Да и более того, от симпатий армии в первую очередь зависит политическая власть партий. Поэтому решение Фемистокла перенести больше веса на флот было удачным не только в военно-стратегическом плане, но и стало мощным ударом по политической власти аристократии внутри города. Всё это, конечно же, не осталось незамеченным; поэтому консервативно настроенные граждане единым фронтом выступали против мероприятия Фемистокла, и считали его тактическим провалом, до тех пор, пока спустя 14 лет не была одержана знаменитая победа при Саламине. Всё это не историческая модернизация, ведь таким же образом дело представляли и сами древние. Приведем свидетельство Плутарха:
«Этим Фемистокл усилил демос против аристократии и придал ему смелости, так как сила перешла в руки гребцов, келевстов и рулевых. По этой причине и трибуну на Пинксе, устроенную так, что она была обращена к морю, тридцать тиранов впоследствии повернули лицом к земле: они думали, что господство на море рождает демократию, а олигархией меньше тяготятся земледельцы».
Чтобы понять лучше, как развивались политические события эпохи Фемистокла-Перикла, приведем краткую хронику основных событий:
- 490 до н.э. — победа над персами при Марафоне, последняя яркая сцена в жизни аристократического гоплитского строя. События Марафона впоследствии будут вспоминаться как «Золотой век» всеми афинскими аристократами. А военачальник Мильтиад станет символом этого «золотого века». Поэтому часто можно будет слышать жалобы, которые начинались с фразы «А во времена Мильтиада».

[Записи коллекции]

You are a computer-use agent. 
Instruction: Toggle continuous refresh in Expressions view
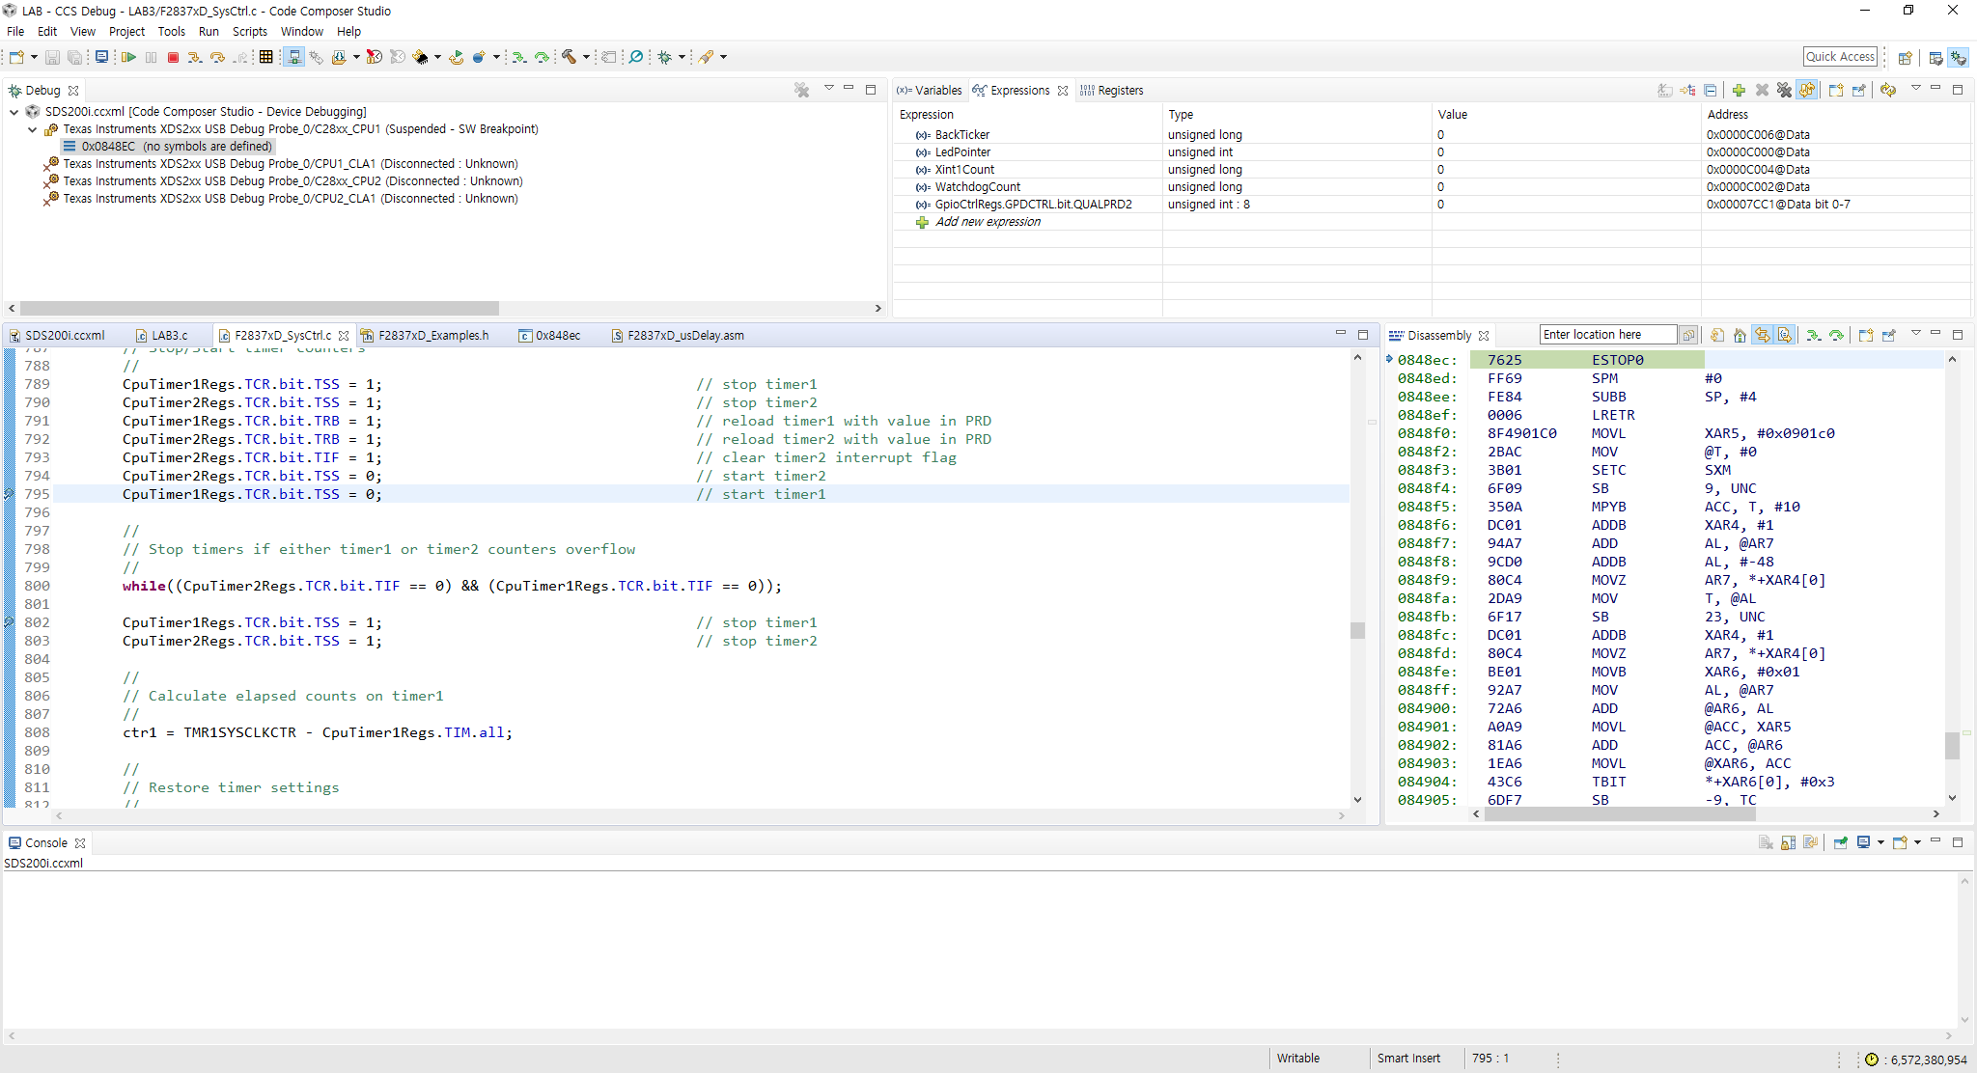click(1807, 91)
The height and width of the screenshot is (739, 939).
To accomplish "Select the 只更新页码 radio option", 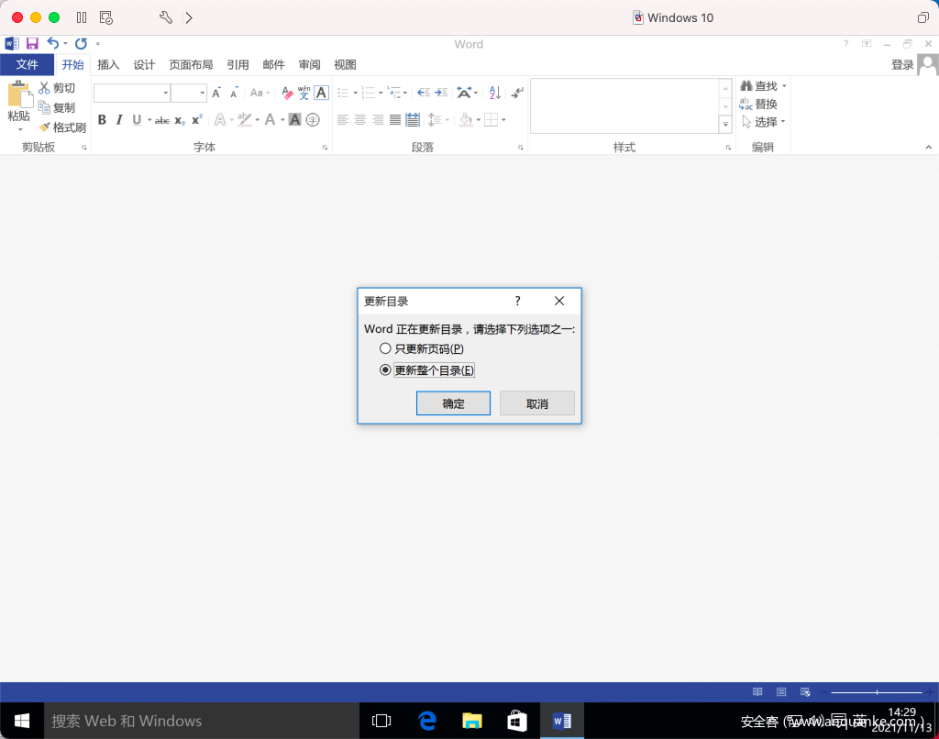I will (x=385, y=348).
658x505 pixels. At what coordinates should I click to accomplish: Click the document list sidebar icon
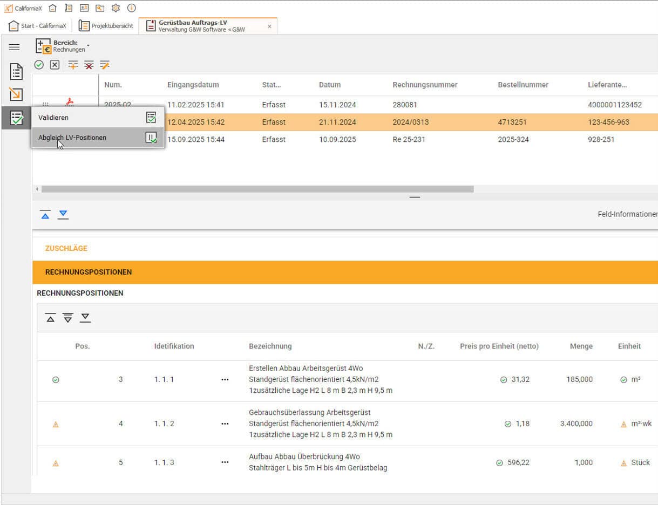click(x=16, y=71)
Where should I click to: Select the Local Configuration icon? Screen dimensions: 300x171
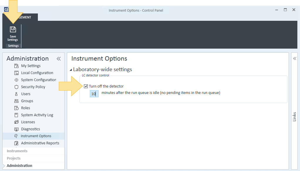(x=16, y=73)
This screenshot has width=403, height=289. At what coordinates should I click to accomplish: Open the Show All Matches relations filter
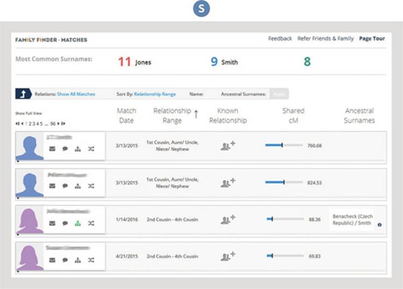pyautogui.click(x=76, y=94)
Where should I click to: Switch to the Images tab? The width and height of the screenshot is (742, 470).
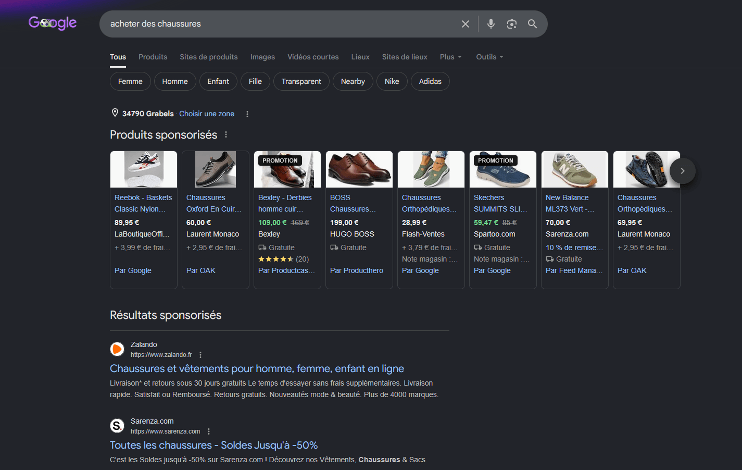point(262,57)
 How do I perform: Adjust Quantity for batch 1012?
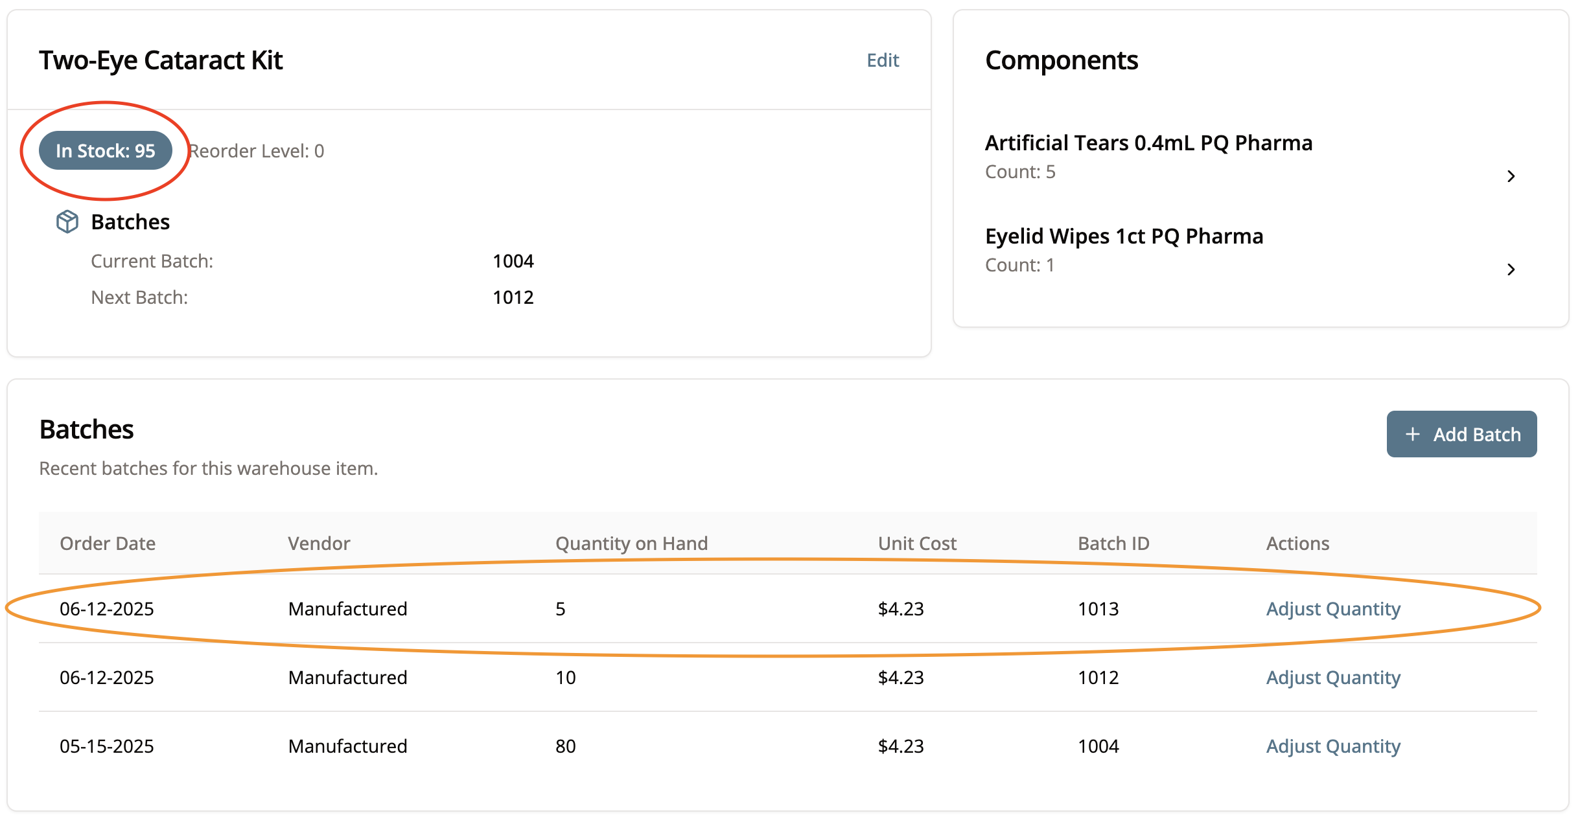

ЧТО СДЕЛАТЬ: Перепишите целиком фрагмент о Фемистокле и афинском флоте, не изменяя в нём ни одного знака.

РЕЗУЛЬТАТ ЗАДАНИЯ:
Да и более того, от симпатий армии в первую очередь зависит политическая власть партий. Поэтому решение Фемистокла перенести больше веса на флот было удачным не только в военно-стратегическом плане, но и стало мощным ударом по политической власти аристократии внутри города. Всё это, конечно же, не осталось незамеченным; поэтому консервативно настроенные граждане единым фронтом выступали против мероприятия Фемистокла, и считали его тактическим провалом, до тех пор, пока спустя 14 лет не была одержана знаменитая победа при Саламине. Всё это не историческая модернизация, ведь таким же образом дело представляли и сами древние. Приведем свидетельство Плутарха:
«Этим Фемистокл усилил демос против аристократии и придал ему смелости, так как сила перешла в руки гребцов, келевстов и рулевых. По этой причине и трибуну на Пинксе, устроенную так, что она была обращена к морю, тридцать тиранов впоследствии повернули лицом к земле: они думали, что господство на море рождает демократию, а олигархией меньше тяготятся земледельцы».
Чтобы понять лучше, как развивались политические события эпохи Фемистокла-Перикла, приведем краткую хронику основных событий:
- 490 до н.э. — победа над персами при Марафоне, последняя яркая сцена в жизни аристократического гоплитского строя. События Марафона впоследствии будут вспоминаться как «Золотой век» всеми афинскими аристократами. А военачальник Мильтиад станет символом этого «золотого века». Поэтому часто можно будет слышать жалобы, которые начинались с фразы «А во времена Мильтиада».